> **Texte proposé**
_ _ _

L’accord et la loi : des relations tumultueuses

Idées | Bloc-notes | publié le : 02.03.2013 | Rose-Marie Van Lerberghe

ACCORD DES PARTIES ET SOUVERAINETÉ NATIONALE

Jusqu’à une période récente, on a toujours considéré en France que la loi, expression de la souveraineté nationale, devait être supérieure à l’accord des parties. C’est d’ailleurs cette tradition qui explique pour beaucoup la faiblesse des syndicats dans notre pays : difficile de devenir des acteurs crédibles et responsables quand il n’y a pas suffisamment d’enjeu. En France, nous admirons la qualité du dialogue social et le sens des responsabilités des syndicats dans les pays nordiques, mais cela tient essentiellement à la volonté commune des partenaires sociaux dans ces pays d’éviter toute intervention de l’État dans les relations du travail.

LA RÉFORME DE LA REPRÉSENTATIVITÉ ET DE LA VALIDITÉ DES ACCORDS

Sous le gouvernement précédent, la volonté de responsabiliser les syndicats avait conduit, à partir de la position commune, à la réforme de la représentativité et des règles de validité des accords. On observera que l’accord du 11 janvier a encore été conclu sous l’empire de l’ancienne législation (validité en cas de signature de trois syndicats sur cinq). L’annonce du résultat des élections qui donnera le poids respectif des organisations syndicales au niveau national se situe fort opportunément après la conclusion de l’accord et probablement sa transposition législative. Or il ne serait pas étonnant que la CGT et FO représentent à elles seules plus de 50 %, ce qui, dans le futur système, leur donnerait le droit d’opposition.

LA TENTATION LÉGISLATIVE

Le gouvernement Fillon s’était déjà engagé à faire précéder les lois concernant les relations du travail par des négociations et à respecter l’accord qui en résulterait. Mais on se souvient du tollé qu’avait provoqué la décision du ministre du travail de l’époque, Xavier Bertrand, de raccrocher une mesure concernant le temps de travail à la transposition d’un accord qui avait soigneusement évité le sujet. Preuve que la tentation de l’État d’intervenir est une constante dans notre pays.

_ _ _

> **Matériel fourni**
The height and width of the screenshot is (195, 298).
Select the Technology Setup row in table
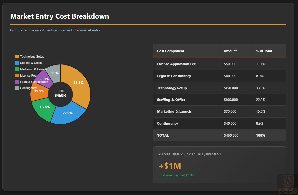point(172,88)
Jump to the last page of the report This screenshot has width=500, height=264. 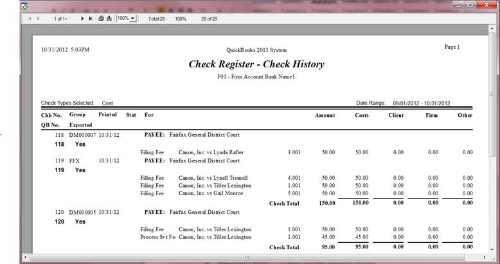90,19
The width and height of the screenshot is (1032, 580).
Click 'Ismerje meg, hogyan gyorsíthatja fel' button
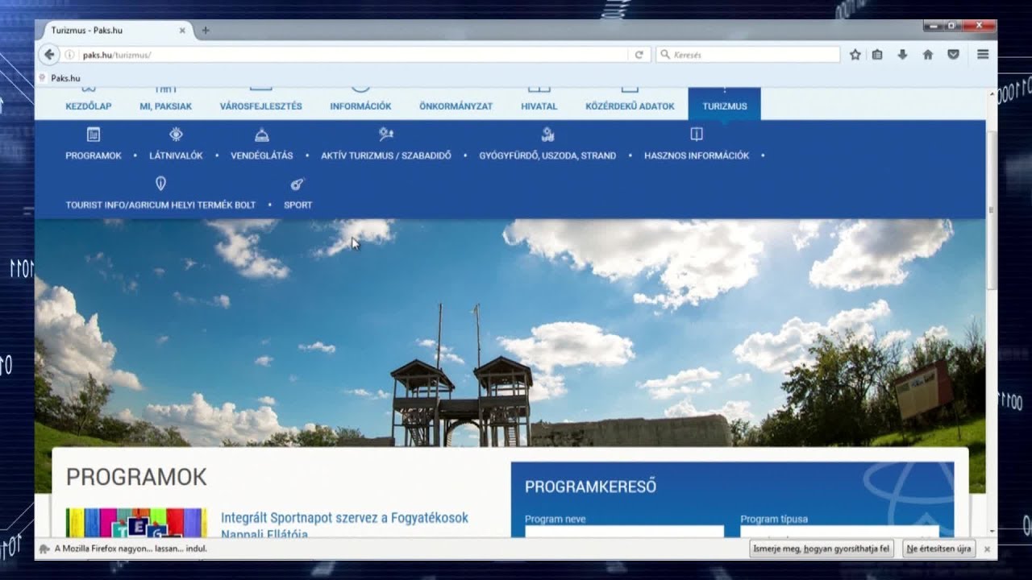click(x=821, y=549)
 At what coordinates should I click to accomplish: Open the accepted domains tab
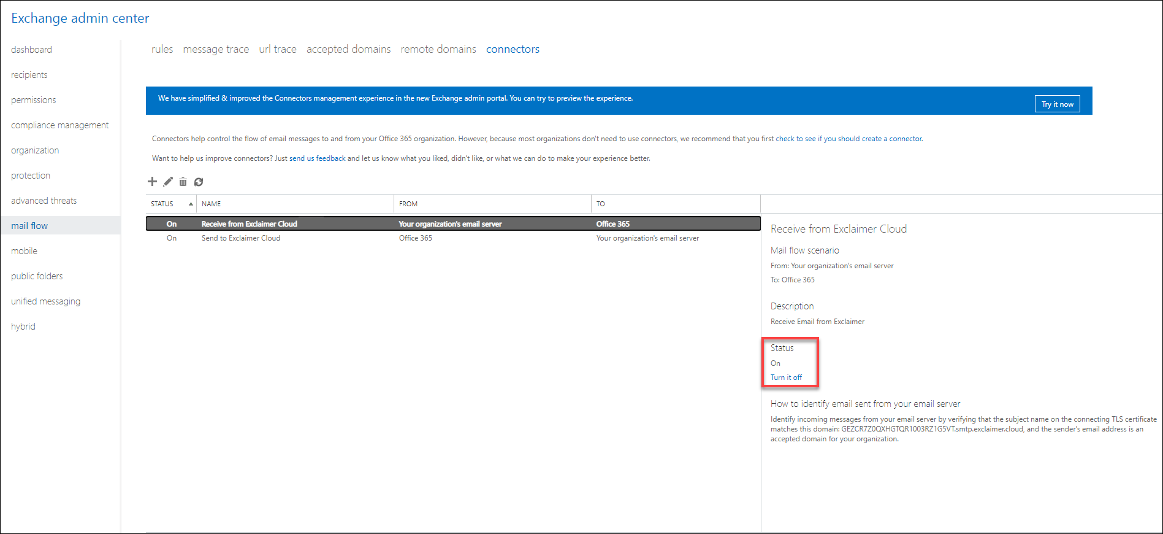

_ _ _

Pouvez-vous extraire du texte sur l'accord et la loi le passage allant de « LA RÉFORME DE LA REPRÉSENTATIVITÉ ET DE LA » jusqu'à « le droit d’opposition. », sans y changer un mot ? Ce matériel n'est d'aucune utilité ici.

LA RÉFORME DE LA REPRÉSENTATIVITÉ ET DE LA VALIDITÉ DES ACCORDS

Sous le gouvernement précédent, la volonté de responsabiliser les syndicats avait conduit, à partir de la position commune, à la réforme de la représentativité et des règles de validité des accords. On observera que l’accord du 11 janvier a encore été conclu sous l’empire de l’ancienne législation (validité en cas de signature de trois syndicats sur cinq). L’annonce du résultat des élections qui donnera le poids respectif des organisations syndicales au niveau national se situe fort opportunément après la conclusion de l’accord et probablement sa transposition législative. Or il ne serait pas étonnant que la CGT et FO représentent à elles seules plus de 50 %, ce qui, dans le futur système, leur donnerait le droit d’opposition.